Input for this task:
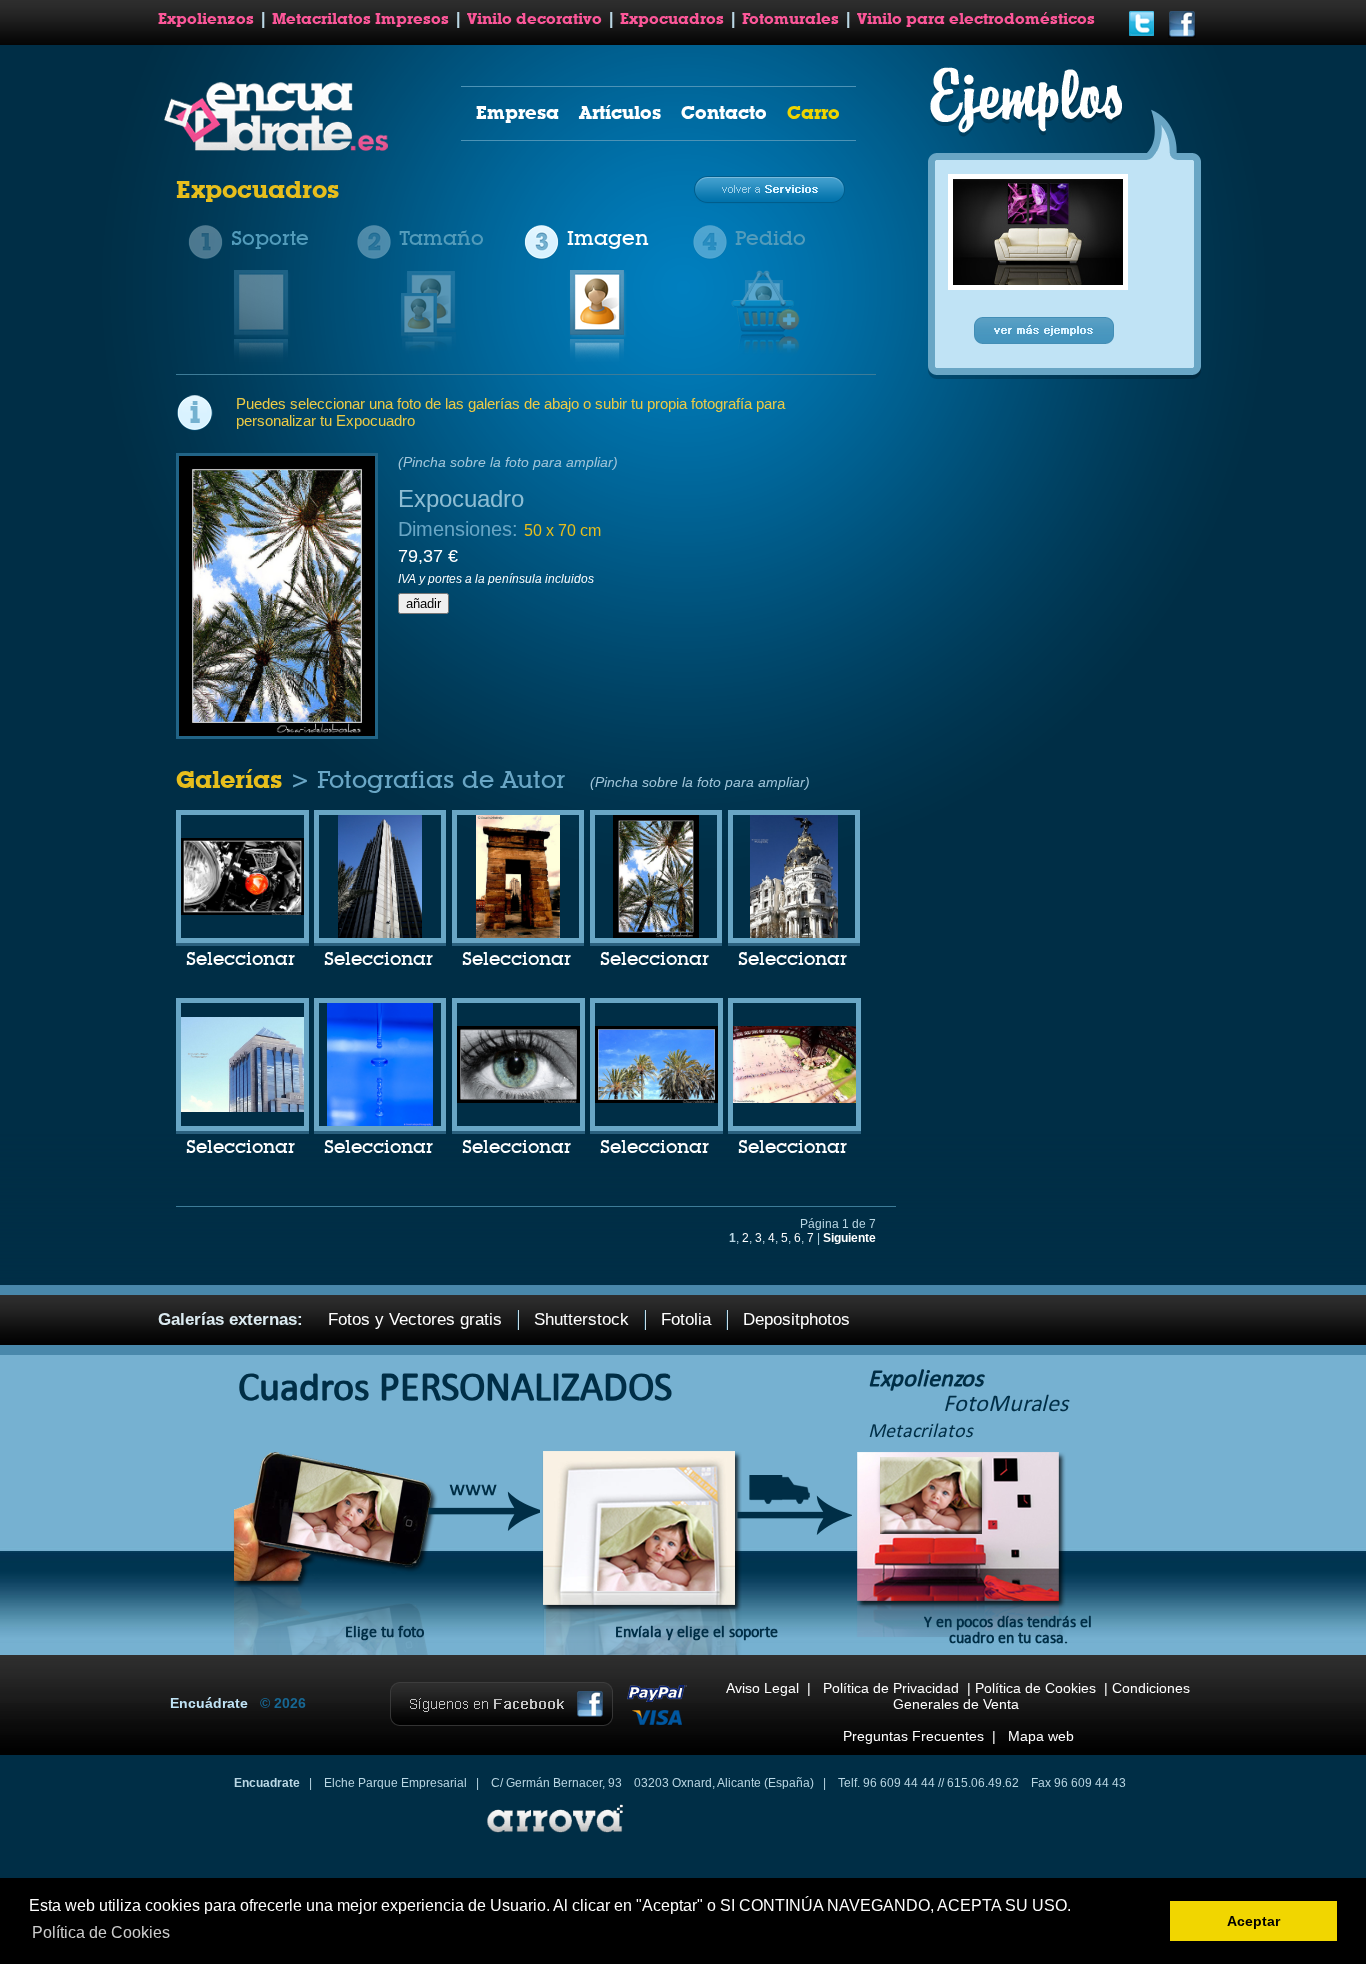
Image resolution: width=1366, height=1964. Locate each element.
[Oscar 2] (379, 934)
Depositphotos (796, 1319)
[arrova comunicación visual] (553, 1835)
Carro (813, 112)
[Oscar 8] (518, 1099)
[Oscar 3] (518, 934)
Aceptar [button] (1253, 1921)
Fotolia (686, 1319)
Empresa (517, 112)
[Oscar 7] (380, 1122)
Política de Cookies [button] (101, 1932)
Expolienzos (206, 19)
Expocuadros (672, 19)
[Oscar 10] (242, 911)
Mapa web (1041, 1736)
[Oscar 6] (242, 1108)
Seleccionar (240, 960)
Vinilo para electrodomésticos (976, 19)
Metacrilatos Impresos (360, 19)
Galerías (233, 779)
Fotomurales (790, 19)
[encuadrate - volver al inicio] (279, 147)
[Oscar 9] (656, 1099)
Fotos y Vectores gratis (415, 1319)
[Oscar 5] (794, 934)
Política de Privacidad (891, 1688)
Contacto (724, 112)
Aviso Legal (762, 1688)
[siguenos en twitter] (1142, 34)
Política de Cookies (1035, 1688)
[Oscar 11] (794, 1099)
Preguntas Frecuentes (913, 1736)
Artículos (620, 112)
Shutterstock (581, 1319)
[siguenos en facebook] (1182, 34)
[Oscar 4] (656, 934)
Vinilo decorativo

Exercise instructions:
From the data above, copy each line with the string "button" in it.

Result below:
Aceptar [button] (1253, 1921)
Política de Cookies [button] (101, 1932)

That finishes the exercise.